This recipe will instruct how to use XGboost library on Apache Spark on AWS ElasticMapReduce 5.10
First, ssh into an EMR EC2 instance, then
Do not install cmake from yum, as the version from yum repository is out of date (2.8 as opposed to 3.3+). Instead, build from source:
wget https://cmake.org/files/v3.10/cmake-3.10.0.tar.gz
tar xzf cmake-3.10.0.tar.gz
cd cmake-3.10.0
./bootstrap --prefix=/usr
make
sudo make install
wget http://repos.fedorapeople.org/repos/dchen/apache-maven/epel-apache-maven.repo -O /etc/yum.repos.d/epel-apache-maven.repo
sed -i s/\$releasever/6/g /etc/yum.repos.d/epel-apache-maven.repo
sudo yum install -y apache-maven
mvn --version
sudo yum -y install git
git clone --recursive https://github.com/dmlc/xgboost
cd xgboost
make -j4
Add enviroment variable for JAVA_HOME
export JAVA_HOME=/usr/lib/jvm/java-1.8.0-openjdk.x86_64
Build the source from maven
cd jvm-packages
mvn package -DskipTests
After the previous steps, there should be 8 jars built. Use command to list all of them,
find . -name "*.jar"
You will need xgboost4j-0.7-jar-with-dependencies.jar and xgboost4j-spark-0.7-jar-with-dependencies.jar.

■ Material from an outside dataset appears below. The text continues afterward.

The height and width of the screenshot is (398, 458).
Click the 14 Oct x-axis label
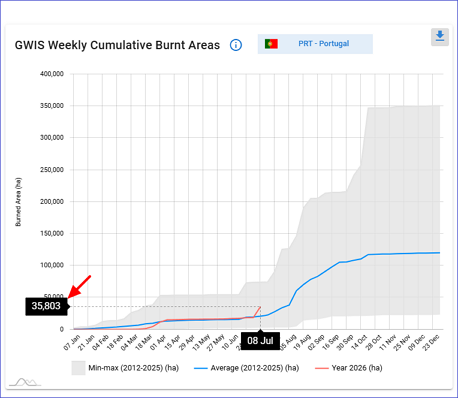pos(359,342)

Upload to S3 with command aws s3 cp
First, copy the 2 jars into *project*/lib
Then add the following lines to build.sbt file
val xgboostSparkPath = "file://" + new File(".").getAbsolutePath + "/lib/xgboost4j-spark-0.7-jar-with-dependencies.jar"
val xgboostPath = "file://" + new File(".").getAbsolutePath + "/lib/xgboost4j-0.7-jar-with-dependencies.jar"
retrieveManaged := true
libraryDependencies ++= Seq(
"ml.dmlc" % "xgboost4j" % "0.7" % "provided" from xgboostPath,
"ml.dmlc" % "xgboost4j-spark" % "0.7" % "provided" from xgboostSparkPath
)
After successfully executing all the previous steps, you can use XGBoost on an EMR Spark cluster.